ELLIS, Walter Norcross Pte. 16061

Walter Ellis

Walter Ellis

Walter Norcross Ellis was born in Darwen on the 5th November 1890 and was recorded on the 1891 Census as living with his parents at 21 Kay Street in the town.

In 1901 he was being brought up by his two Aunts, Eliza Thornton and Jane Norcross at Station Road in Croston – his parents having died of Tuberculosis. Walter was on the 1911 Census living with his aunt, Eliza Thornton at 54 Mount Pleasant in Croston and working as a Cotton Weaver.

He emigrated to Canada with his uncle and four brothers and sisters sometime during 1911 or 1912, but returned to U.K. (alone) in late 1912. His journey was aboard the Canadian Pacific Liner ‘Empress of Britain’, from St. John’s in New Brunswick via Halifax in Nova Scotia, arriving in Liverpool on the 21st December 1912.

He duly returned to Croston, and upon enlisting in the Chorley Pals on the 26th September 1914 he gave his address as Mount Pleasant in the village and profession as Railway Porter – probably for the Lancashire & Yorkshire Railway at Croston Station.

Walter became a marksman in the Pals and won a gold medal for winning a bayonet fighting competition. On the 1st July 1916 at Serre he received wounds to his left shin and right hand, being shipped via the No. 2 Australian General Hospital at Rouen to a military hospital at Endell Street in London. After recovering from his wounds, he was eventually transferred to the 7th Battalion of the East Lancashire Regiment on the 29th November 1916, with a service number of 35431. He spent some time in hospital at Liverpool in May 1917 suffering from Bronchitis and a short spell in a hospital in Redcar during September and October that year, suffering from Scabies.

No doubt due to him working on the Railway, he was shipped out to Salonica on the 29th November 1917 with the Royal Engineers in the 19th Railway Operation Company, as Sapper WR/297219. His journey took him via Marseille (10th December), arriving in Salonica on New Year’s Day 1918.
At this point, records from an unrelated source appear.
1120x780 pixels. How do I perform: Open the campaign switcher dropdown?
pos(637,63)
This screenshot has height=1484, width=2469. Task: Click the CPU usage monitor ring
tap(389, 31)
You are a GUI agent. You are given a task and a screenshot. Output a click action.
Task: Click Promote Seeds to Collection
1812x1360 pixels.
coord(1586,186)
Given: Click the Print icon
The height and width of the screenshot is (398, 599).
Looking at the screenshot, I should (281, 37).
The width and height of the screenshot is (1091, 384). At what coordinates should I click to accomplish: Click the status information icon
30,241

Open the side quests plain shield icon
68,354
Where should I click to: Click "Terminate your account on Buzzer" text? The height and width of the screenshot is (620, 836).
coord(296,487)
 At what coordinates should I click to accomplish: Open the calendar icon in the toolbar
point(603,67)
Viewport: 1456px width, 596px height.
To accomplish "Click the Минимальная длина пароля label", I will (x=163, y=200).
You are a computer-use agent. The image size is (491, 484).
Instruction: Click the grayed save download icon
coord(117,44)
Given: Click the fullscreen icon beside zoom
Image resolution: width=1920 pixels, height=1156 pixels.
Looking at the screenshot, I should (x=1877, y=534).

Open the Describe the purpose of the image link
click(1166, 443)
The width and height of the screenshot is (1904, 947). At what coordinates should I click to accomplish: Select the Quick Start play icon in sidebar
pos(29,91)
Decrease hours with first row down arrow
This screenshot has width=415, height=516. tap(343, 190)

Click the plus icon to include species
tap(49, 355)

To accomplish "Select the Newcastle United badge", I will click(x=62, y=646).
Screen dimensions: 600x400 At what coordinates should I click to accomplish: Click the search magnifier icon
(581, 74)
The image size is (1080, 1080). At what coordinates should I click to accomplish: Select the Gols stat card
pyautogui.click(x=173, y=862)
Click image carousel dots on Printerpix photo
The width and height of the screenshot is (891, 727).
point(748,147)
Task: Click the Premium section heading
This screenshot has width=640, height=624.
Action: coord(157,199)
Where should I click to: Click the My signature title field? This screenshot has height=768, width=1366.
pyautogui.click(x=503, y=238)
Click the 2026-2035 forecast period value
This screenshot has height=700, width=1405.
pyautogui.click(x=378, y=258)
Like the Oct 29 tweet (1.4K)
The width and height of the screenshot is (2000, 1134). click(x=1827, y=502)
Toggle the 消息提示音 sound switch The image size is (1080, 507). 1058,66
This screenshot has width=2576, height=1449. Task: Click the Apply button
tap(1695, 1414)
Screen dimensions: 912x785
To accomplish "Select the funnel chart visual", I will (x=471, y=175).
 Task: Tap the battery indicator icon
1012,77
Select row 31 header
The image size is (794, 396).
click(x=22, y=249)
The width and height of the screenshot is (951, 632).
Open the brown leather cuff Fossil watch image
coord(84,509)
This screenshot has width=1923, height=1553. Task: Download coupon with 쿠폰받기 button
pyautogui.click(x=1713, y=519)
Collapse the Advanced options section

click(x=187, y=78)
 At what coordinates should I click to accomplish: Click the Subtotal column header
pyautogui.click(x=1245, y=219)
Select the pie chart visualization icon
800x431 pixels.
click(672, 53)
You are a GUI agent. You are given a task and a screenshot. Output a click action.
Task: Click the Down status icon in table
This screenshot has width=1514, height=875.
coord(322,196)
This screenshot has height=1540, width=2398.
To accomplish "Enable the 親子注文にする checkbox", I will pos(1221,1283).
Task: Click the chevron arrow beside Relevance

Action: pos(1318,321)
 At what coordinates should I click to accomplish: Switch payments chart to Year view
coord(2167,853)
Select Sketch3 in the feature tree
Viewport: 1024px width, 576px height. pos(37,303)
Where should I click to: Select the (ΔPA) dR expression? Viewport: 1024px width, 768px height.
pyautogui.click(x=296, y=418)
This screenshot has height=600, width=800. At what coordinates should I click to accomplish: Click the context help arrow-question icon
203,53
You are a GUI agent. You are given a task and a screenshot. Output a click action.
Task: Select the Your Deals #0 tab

Walter’s service record seems to indicate that he was wounded in action in the spring of 1918, being treated behind the lines; he returned to his unit on the 14th June. He left Salonica on the 3rd March 1919 and was demobilized from the Army on the 15th April.

After the war, Walter returned to Croston and married Elizabeth Ann Norris at Chorley in 1922; they set up home in Leyland.